Até o início da década de 80, com raras exceções, a entrada de alguém no mundo da música obedecia mais ou menos a um padrão que compreendia as seguintes etapas: 1) O candidato a cantor ou cantora começava se projetando em um programa de calouros, como crooner de um grupo musical ou orquestra, ou ainda cantando na noite para sobreviver; 2) Com a projeção conquistada, travava conhecimento com pessoas importantes; 3) A partir daí, podia ser descoberto por algum produtor que o(a) levava para uma gravadora; 4) Quando isto ocorria, assinava um contrato para a gravação de, no mínimo um disco, geralmente um compacto simples (disco com duas musicas); 5) Dependendo da repercussão deste compacto simples, gravava um compacto duplo (disco com 4 músicas) e se este segundo disco fizesse sucesso, gravava o seu primeiro LP. Pronto: aí o artista já estava inserido no meio artístico.
Eu mesmo tive a sorte de passar por todo este aprendizado: fiz parte de uma banda de baile nos anos setenta (Apaches, de Natal, de 1969 a 1973), ganhei concursos em programas de TV (Calouro Exportação na Buzina do Chacrinha na extinta TV Tupi em 1974) e Melhor Intérprete de Roberto Carlos (na Buzina do Chacrinha, que na época ia ao ar pela na TV Bandeirantes, em 1979), cantei na noite (no Rio de Janeiro, de 1975 a 1980) e gravei dois compactos simples, vários LP’s, CD’s e dois DVD’s.
Com tempo, aprendi que, depois de gravar o primeiro disco, qualquer artista está apenas começando a escrever sua história; a partir daí, embora já esteja inserido no mercado fonográfico e seja conhecido do público, o caminho para o sucesso está só no início; depois da gravação do primeiro disco, o artista, talentoso ou não, para sua gravadora, é apenas um produto.
Até meados dos anos 90, muitos artistas não entendiam sua posição no mundo da música. Ignorando – ou fingindo ignorar – que eram vistos apenas como uma mercadoria que precisava dar lucro à gravadora, artistas muito talentosos começavam a perder espaço para artistas apenas razoavelmente talentosos, porque, muitas vezes estes eram mais dedicados à divulgação dos seus discos do que aqueles. E a quem a indústria fonográfica, ávida de lucro, dava prioridade? Ao verdadeiramente talentoso – mas acomodado - que muitas vezes dava prejuízo, ou ao apenas razoavelmente talentoso, - mas batalhador e obstinado - que dava lucro? Nem é preciso responder...
Hoje, com a tecnologia ao alcance de todos, os talentosos ainda têm um desafio a mais: para sobreviverem como artistas num mercado cada vez mais competitivo, também precisam estar antenados com as facilidades que o avanço tecnológico proporciona e, principalmente saber usar estas facilidades para divulgar maciçamente seu trabalho.

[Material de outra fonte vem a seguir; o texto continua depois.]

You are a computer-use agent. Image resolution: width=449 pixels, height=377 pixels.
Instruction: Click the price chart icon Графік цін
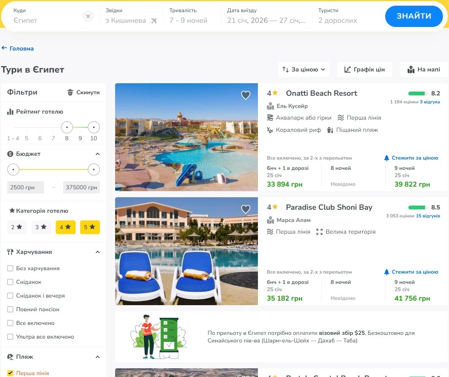coord(348,70)
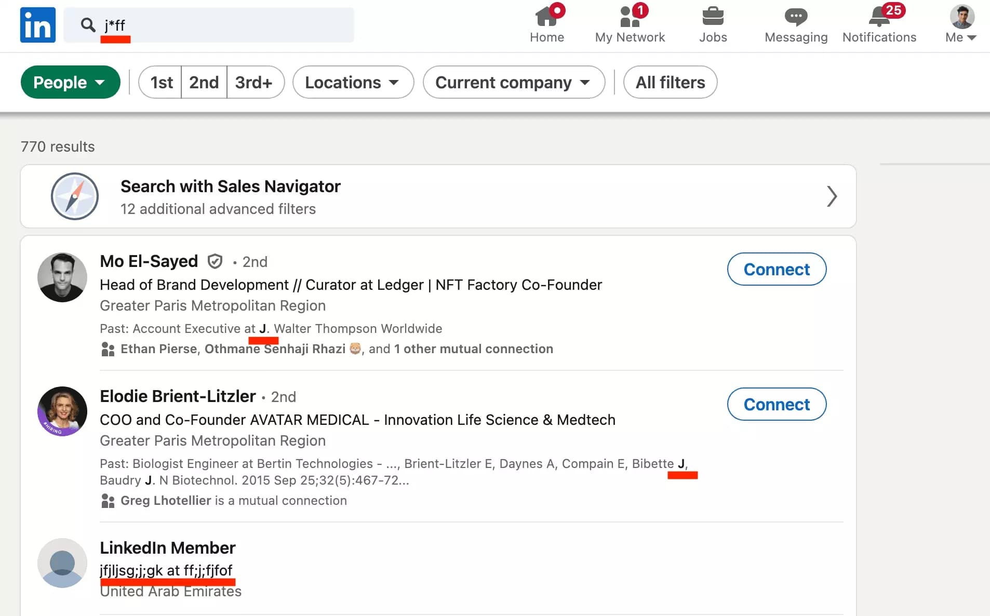
Task: Click the Search with Sales Navigator arrow chevron
Action: [x=832, y=196]
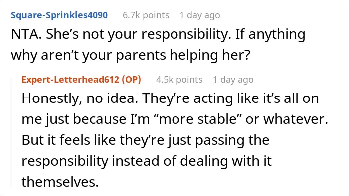Open the Expert-Letterhead612 user profile
This screenshot has width=349, height=196.
[x=70, y=80]
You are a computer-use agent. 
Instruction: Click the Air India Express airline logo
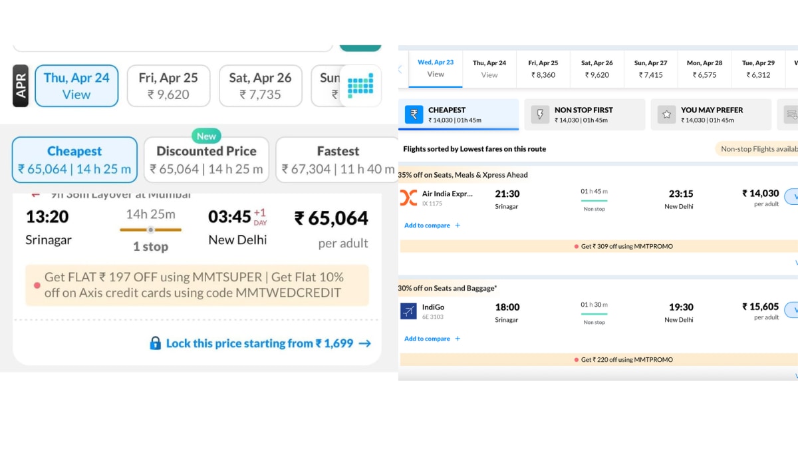[x=408, y=197]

As gravações de compactos, LP’s, CD’s e DVD’s são coisas do passado. Hoje, estamos vivendo a época dos EP’s, dos videoclipes, dos stories e qualquer cantor ou cantora, de qualquer estilo, em qualquer lugar do mundo pode, com uma simples postagem sair do anonimato e ficar famoso em pouquíssimo tempo, bastando para isto conquistar milhares de seguidores nas redes sociais, independente das suas aptidões artísticas, do tamanho do seu talento e do seu estilo musical. Deste modo, muitos artistas de talento continuam a perder espaço para artistas não tão talentosos assim. Com tantas mudanças, eu pergunto: nos dias de hoje, para quem as portas do sucesso estão abertas? Para quem tem talento, mas não consegue ser competitivo, ou para quem não tem talento – ou é apenas razoavelmente talentoso - mas tem mais poder de articulação e sabe usar bem as redes sociais? Eu me atrevo a responder a esta pergunta: hoje em dia, o mercado de trabalho e as portas do sucesso estão abertas para quem sabe usar com competência as redes sociais; por isso, mais do que nunca, em se tratando de música, nos dias de hoje, ter só talento não é tudo.